# Surf casting spoons for blues help



## dlabombard

I have decided to learn a new way of surf fishing mainly because I am addicted to surf fishing and hate paying the money to go on the piers but also like to be active on the beach. So this last week I put together a good set I think for surf casting spoons. I have a ten and a half foot tica graphite rod with a pflueger trion reel. I put 20lb braid and am running 20lb flourocarbon leader. I bought 3 different 2 once spoons. The only one I can remember the name of is the gotcha jig fish which is a brown color. The other two are silver. I have been up and down onslow and the north side of topsail beach casting away the last week with no luck. I generaly walk out to my chest and start casting. I have tried various retrieves and jigging methods with them as well with no luck yet. Any advice on this type of surf fishing would be greatly apreciated! Mabey a fishing day as well!!  thank you in advance!


----------



## Oldmulletbreath

I would say that the bluefish just aren't there..... blues usually don't give a flying fart about color or shape


----------



## dlabombard

That could be true. There has been a sand dredge out at new river inlet so thewater is nice and muddy. Is there a magic distance off the shore I should be targeting? I have been trying to get past the first breaker and bring it in from there.


----------



## buster

As said,blues dont care what it is.Get a couple hopkins or cast masters with a single hook on them(single hook makes it easier to unhook).These will generally get you more distance on a cast and crank them at a slower to medium retrieve.Keep looking for bird,bait while casting.Note...dont cast directly into a school of blues..go short or long or you will be cut off often.


----------



## bigjim5589

The magic distance is where ever the fish may be! First, 2 oz is a good weight, but you might want to consider a few spoons that are lighter in weight. Perhaps and ounce. A lighter spoon will fall a bit slower & that can at times be the difference between catching & casting practice. I like spoons such as the Kastmaster, Hopkins & Krocodile for casting. Each has a different look & action. Gotcha's are good too, but a bit of variety never hurts. You might also consider a few bucktails. IMO, between bucktails & spoons, a person can possibly catch most anything that swims.
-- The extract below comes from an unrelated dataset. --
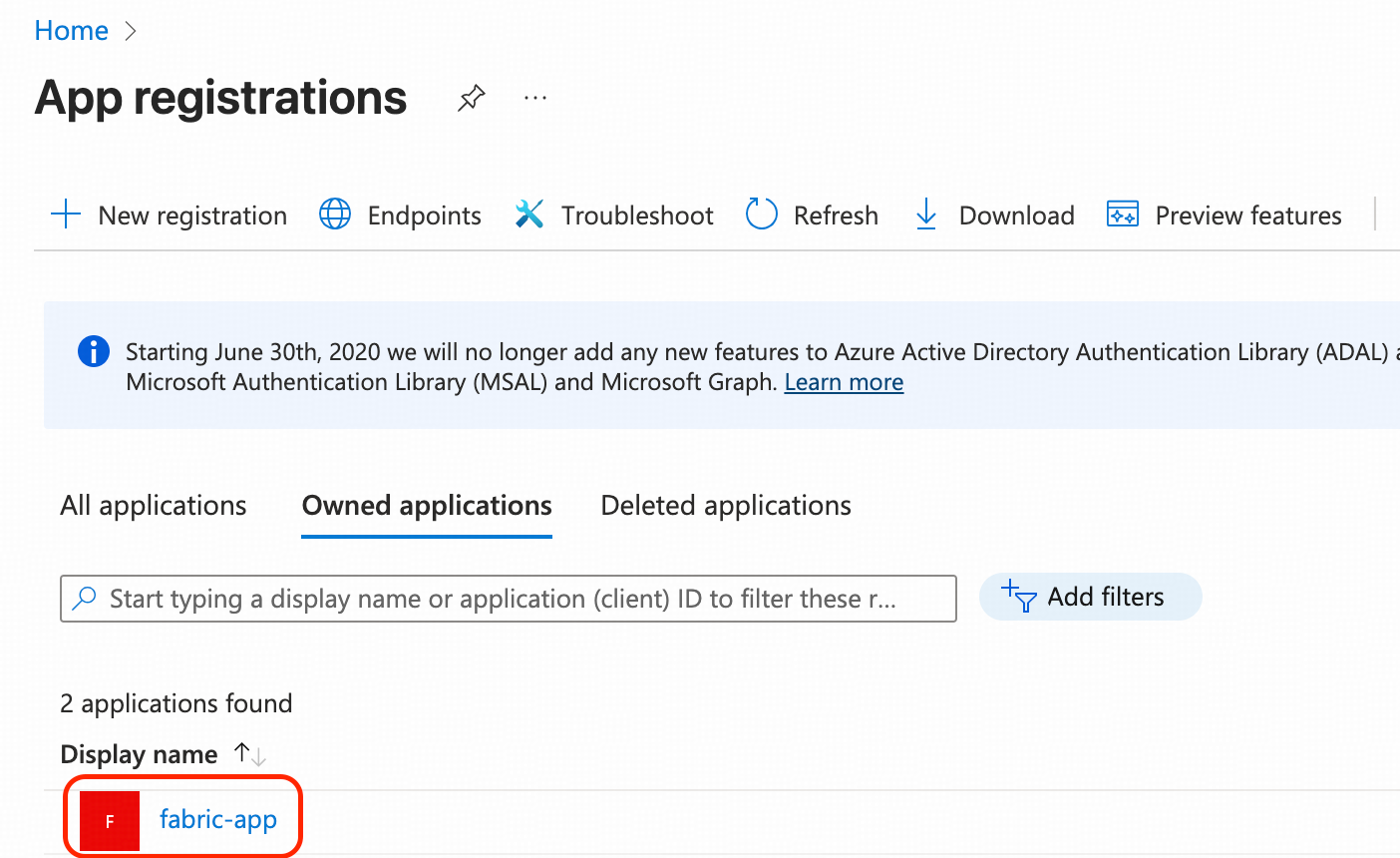
Task: Open the Deleted applications tab
Action: (726, 506)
Second, if you're simply casting straight out perpendicular to the shore, or even fan casting a bit, you may not be covering all the water. I've seen Blues & other fish literally surfing the waves as they chase baitfish to the shore, so you may be casting beyond them. Since you're wading & only if you can safely do it, try casting parallel to the shore & fan cast all the way around you 180 degree's. I say safely, because you certainly don't want to hurt anyone, but if this is possible, you'll cover a lot more water. 
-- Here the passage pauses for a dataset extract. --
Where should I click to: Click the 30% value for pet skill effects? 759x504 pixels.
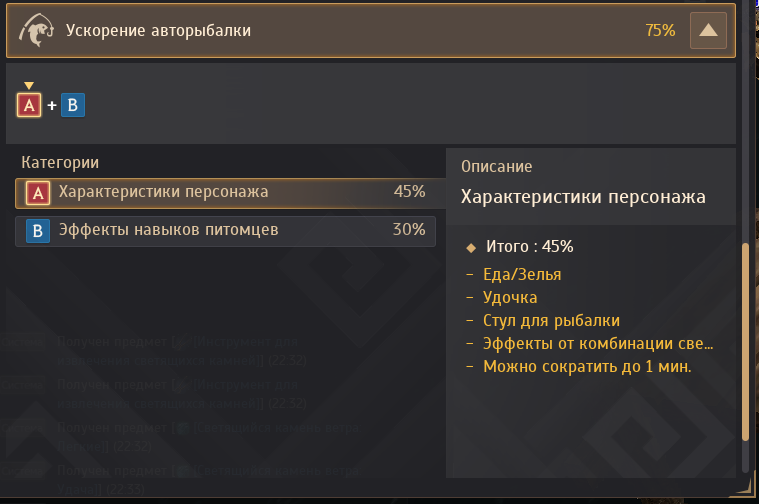[409, 230]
Third, if you're not good at reading the beach & water, you'll be spending a lot of time casting to water that holds nothing. Whenever possible I like to take a look at the extreme low tides to see what's there. This can tell you a lot about where fish may be. There can be features such as trough's, cuts or sand bars you may not even know are there & you could as a result be casting where the fish are not, instead of where they are. 

Last thing, always pay attention! Look for birds, or any other sign of activity to indicate there may be fish present. Unfortunately, often there are no fish until something brings them in close enough to the beach. IF you can see any type of activity, such as birds working the water, you'll have a better idea of possibly finding fish, rather than simply blindly casting to water void of fish.

I once watched a guy on a beach who had no clue! He was casting away & just off to his left was some birds working over fish breaking the surface. I watched him for about 15 minutes & he never saw what was happening! I finally walked up to him & told him what I was seeing & first cast he hooked up with a Blue! It pays to be attentive!


----------



## akhan

Good advice Jim! I was wondering the same question, recently started using lures rather than using bait and have not had any luck.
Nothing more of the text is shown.